■ **Requirement**:
No pictures, please. Copy exactly the lines from the one with "Screen dimensions: 1003x452" through the final line below.

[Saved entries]
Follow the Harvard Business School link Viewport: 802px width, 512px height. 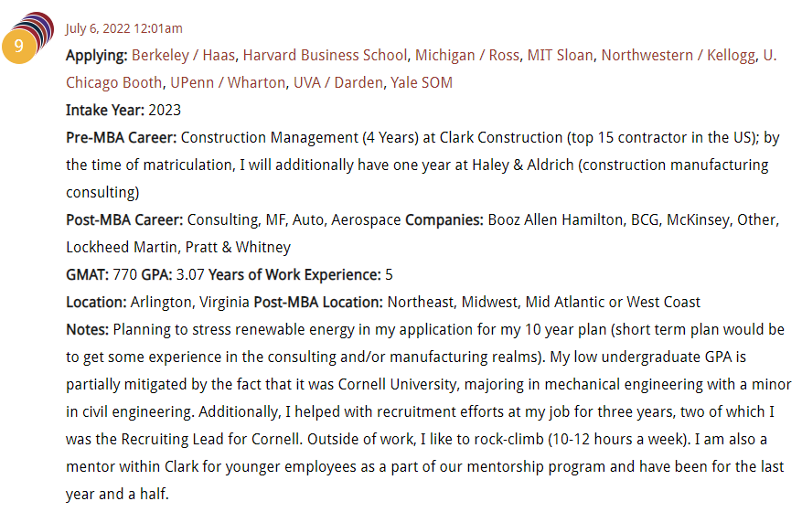325,55
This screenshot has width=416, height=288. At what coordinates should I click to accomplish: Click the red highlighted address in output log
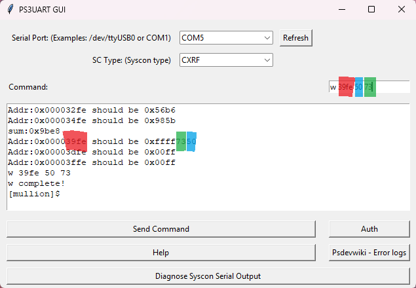(x=76, y=141)
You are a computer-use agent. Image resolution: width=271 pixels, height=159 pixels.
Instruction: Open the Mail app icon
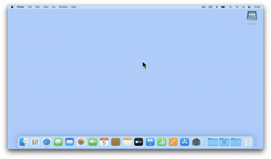70,142
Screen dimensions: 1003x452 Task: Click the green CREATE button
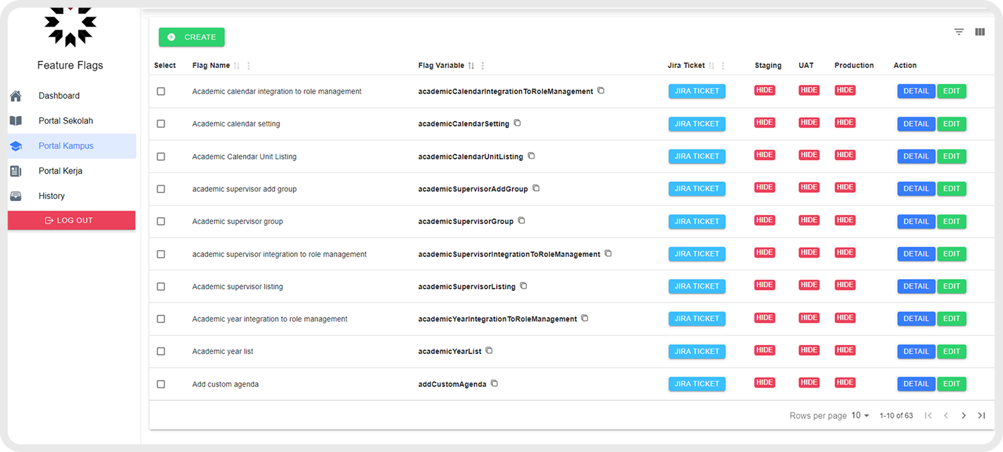191,37

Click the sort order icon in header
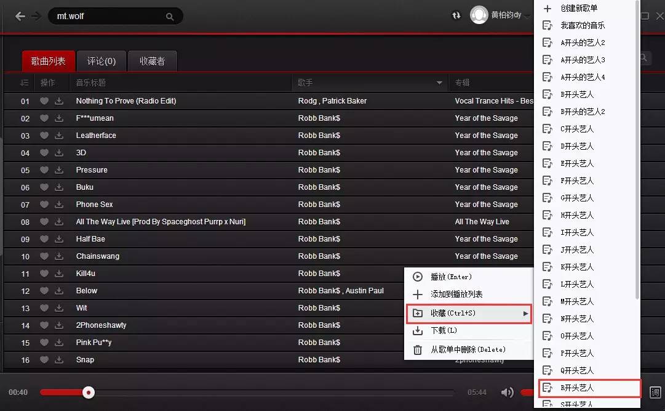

■ **Your response**:
Screen dimensions: 1003x452 Task: Click the green CREATE button
191,37

Click the sort order icon in header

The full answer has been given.